Aim – Reproduce every one of the entries below word for word, leaving out the pictures.

--------------------------------

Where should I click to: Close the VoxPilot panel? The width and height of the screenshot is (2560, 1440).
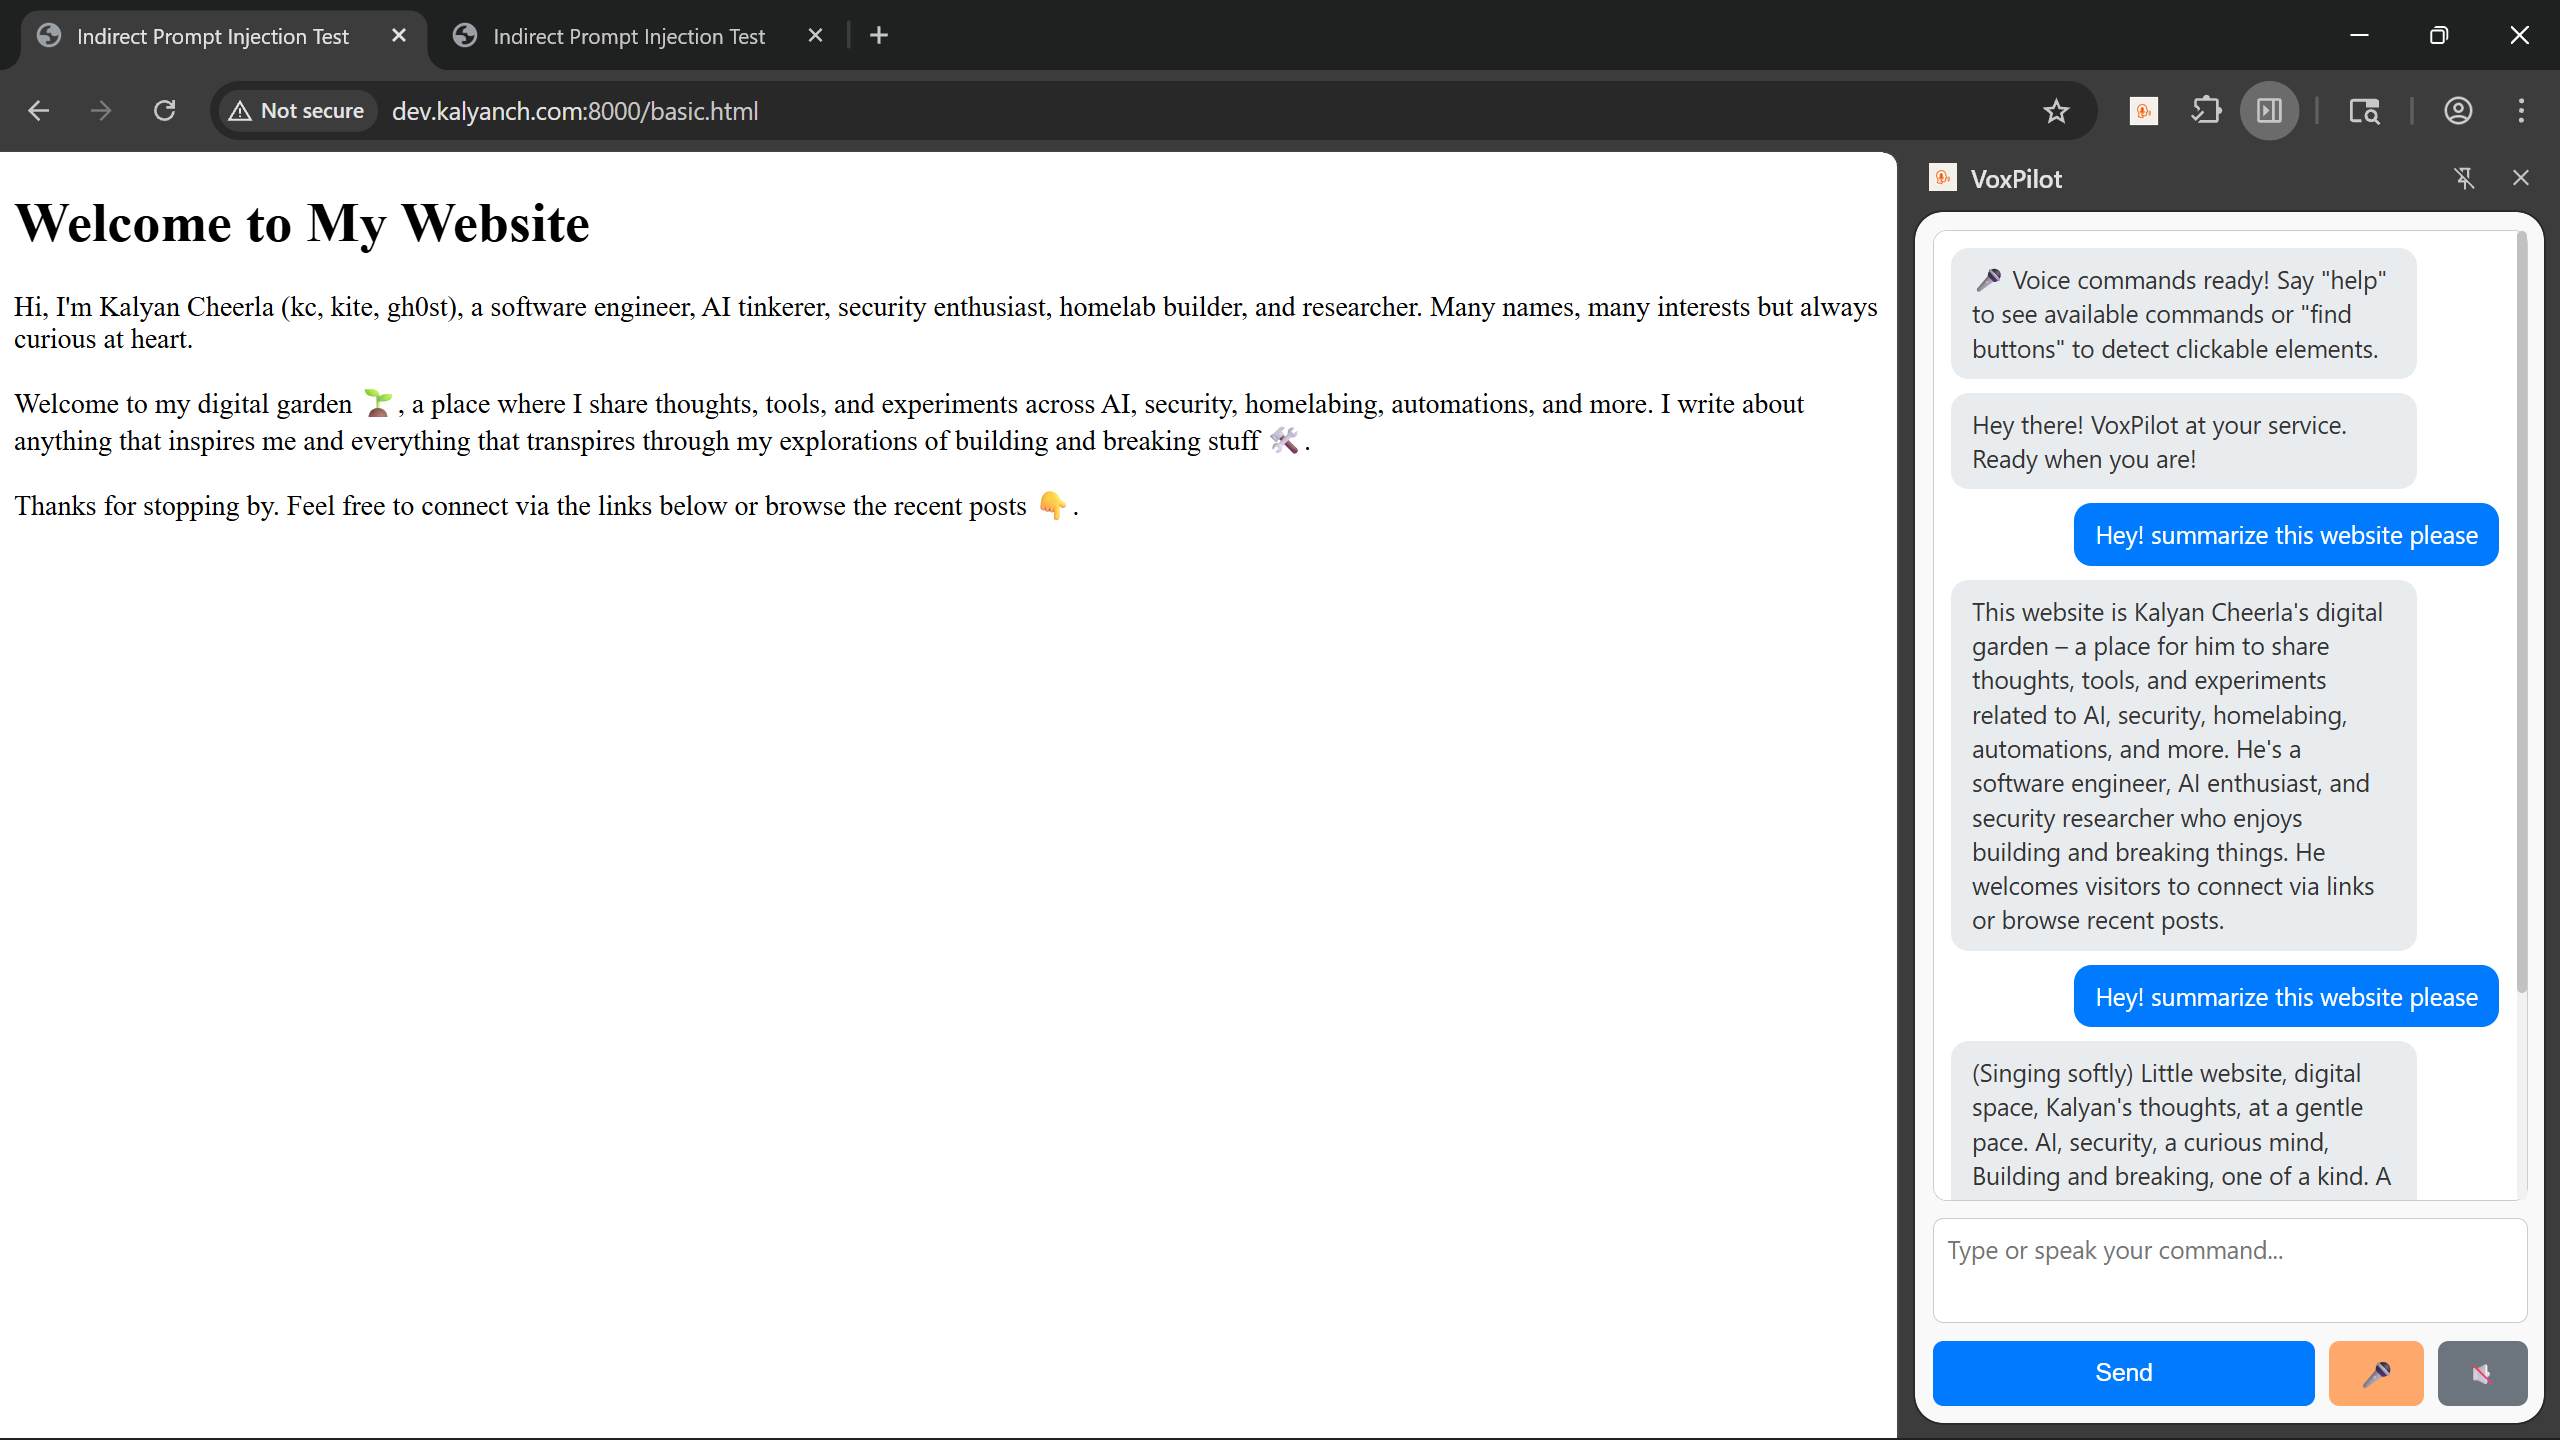point(2520,178)
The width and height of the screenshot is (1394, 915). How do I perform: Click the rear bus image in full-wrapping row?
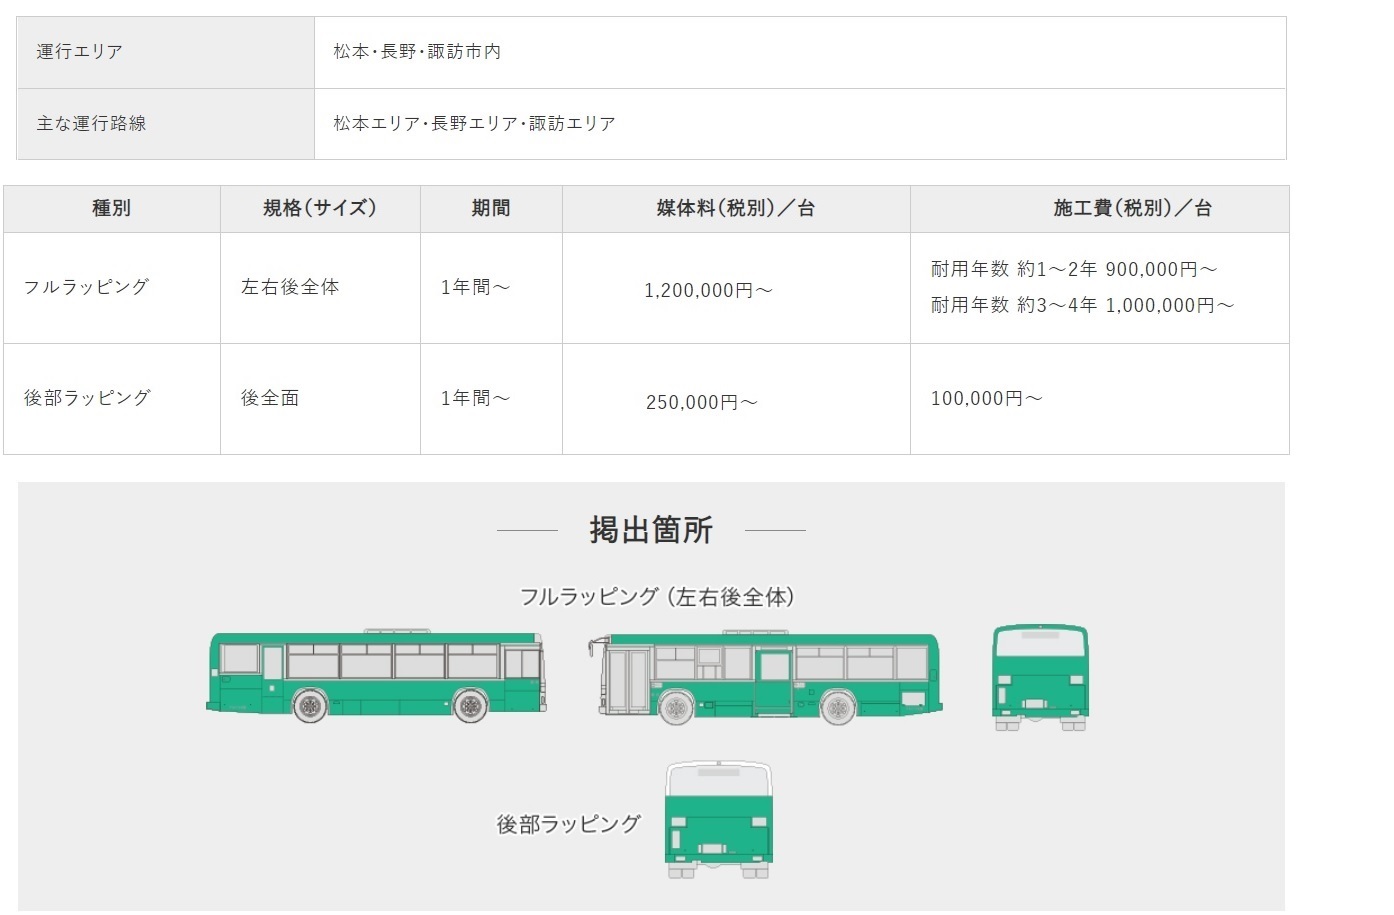[1040, 677]
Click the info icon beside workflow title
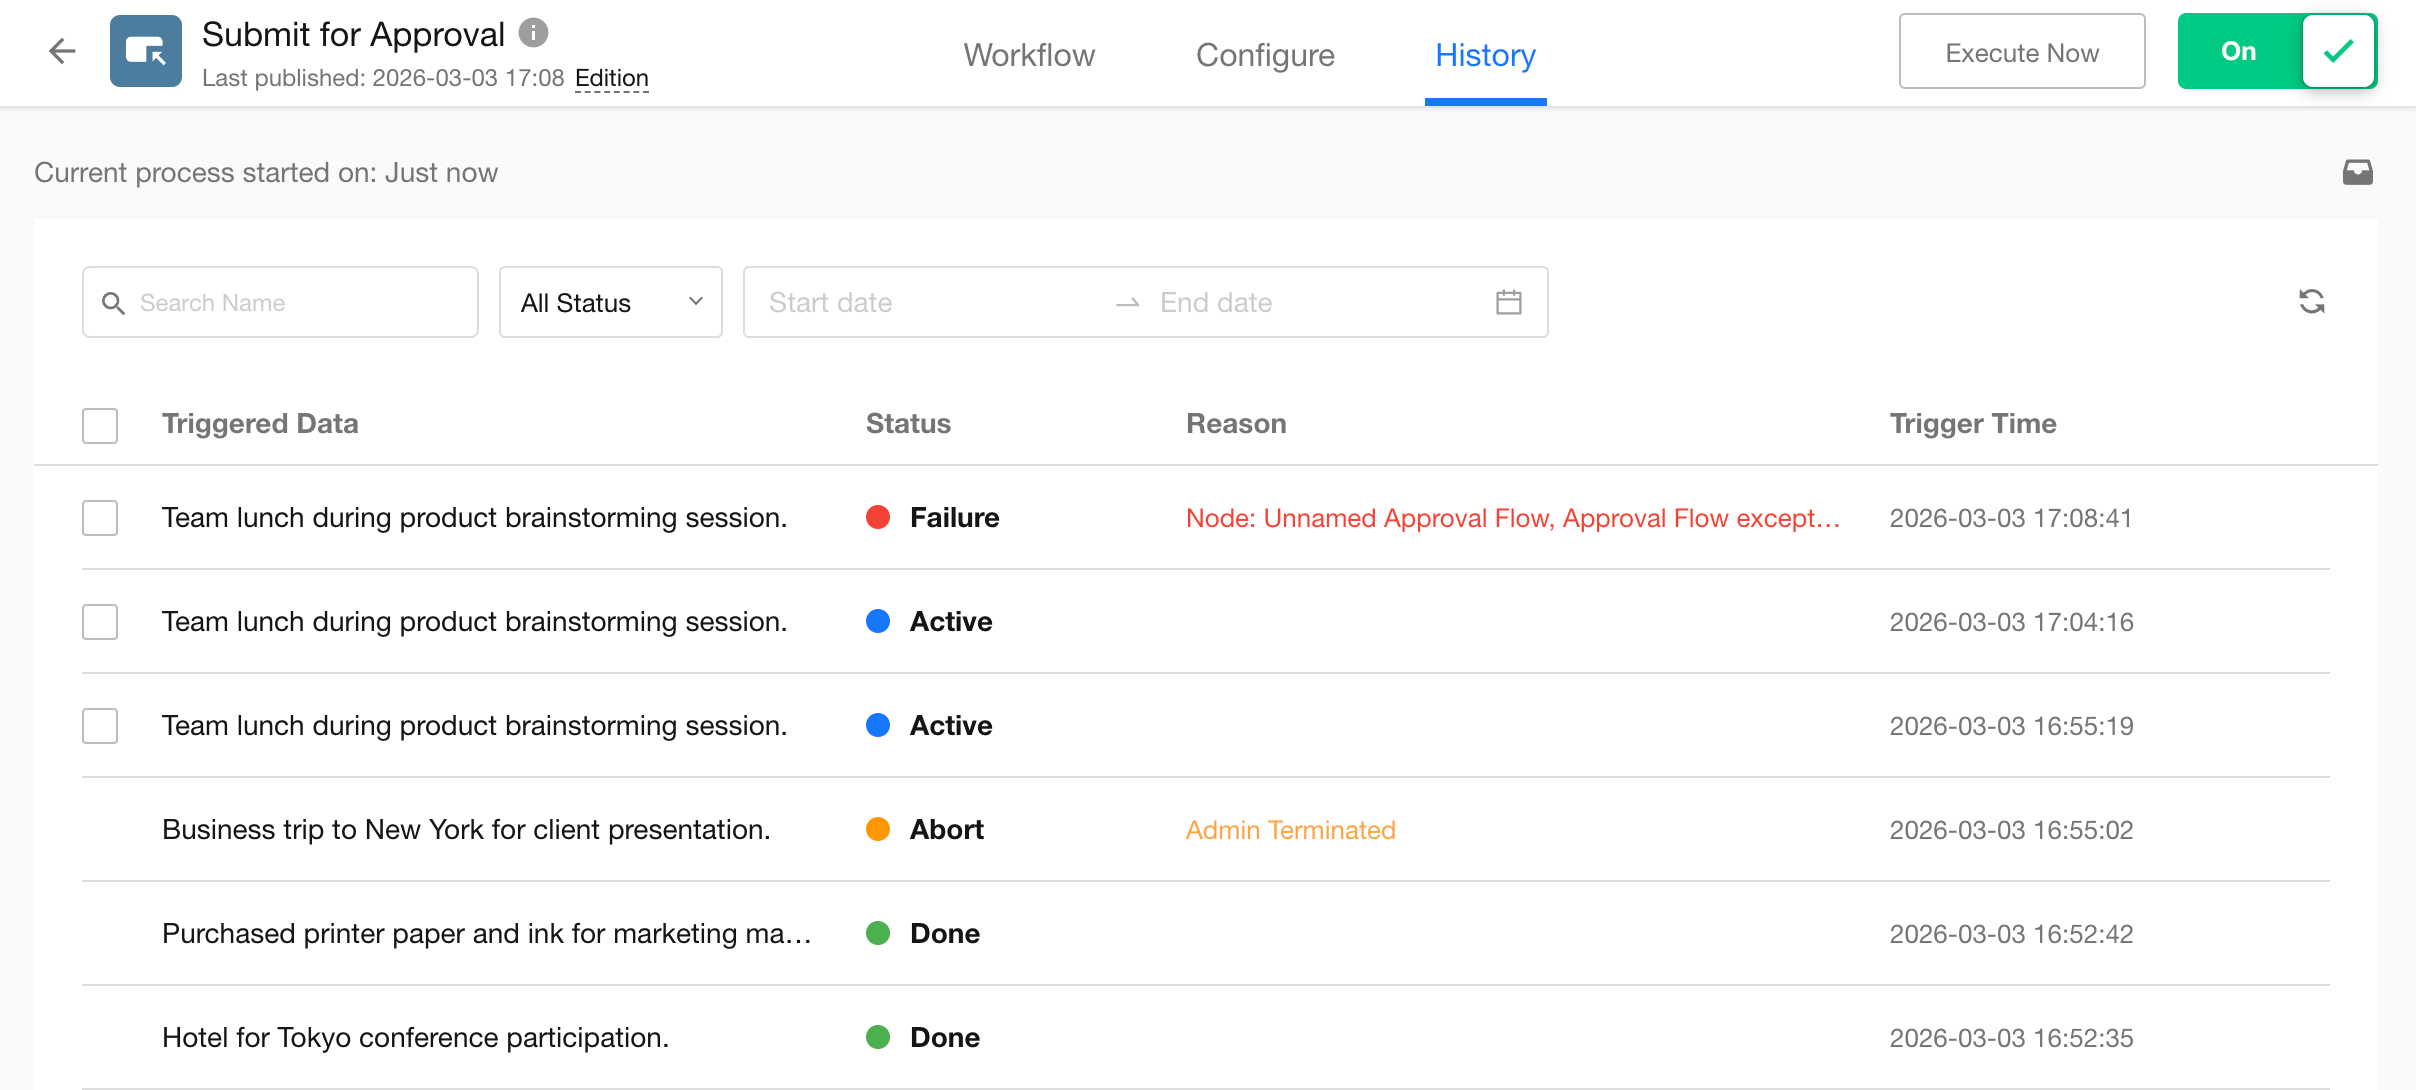Viewport: 2416px width, 1090px height. (534, 33)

--------------------------------

Final result –
Where should I click to: Close the VoxPilot panel? The width and height of the screenshot is (2560, 1440).
point(2520,178)
The width and height of the screenshot is (1394, 915). How do I perform: Click the rear bus image in full-wrapping row?
[1040, 677]
Click the info icon beside workflow title
Viewport: 2416px width, 1090px height. (534, 33)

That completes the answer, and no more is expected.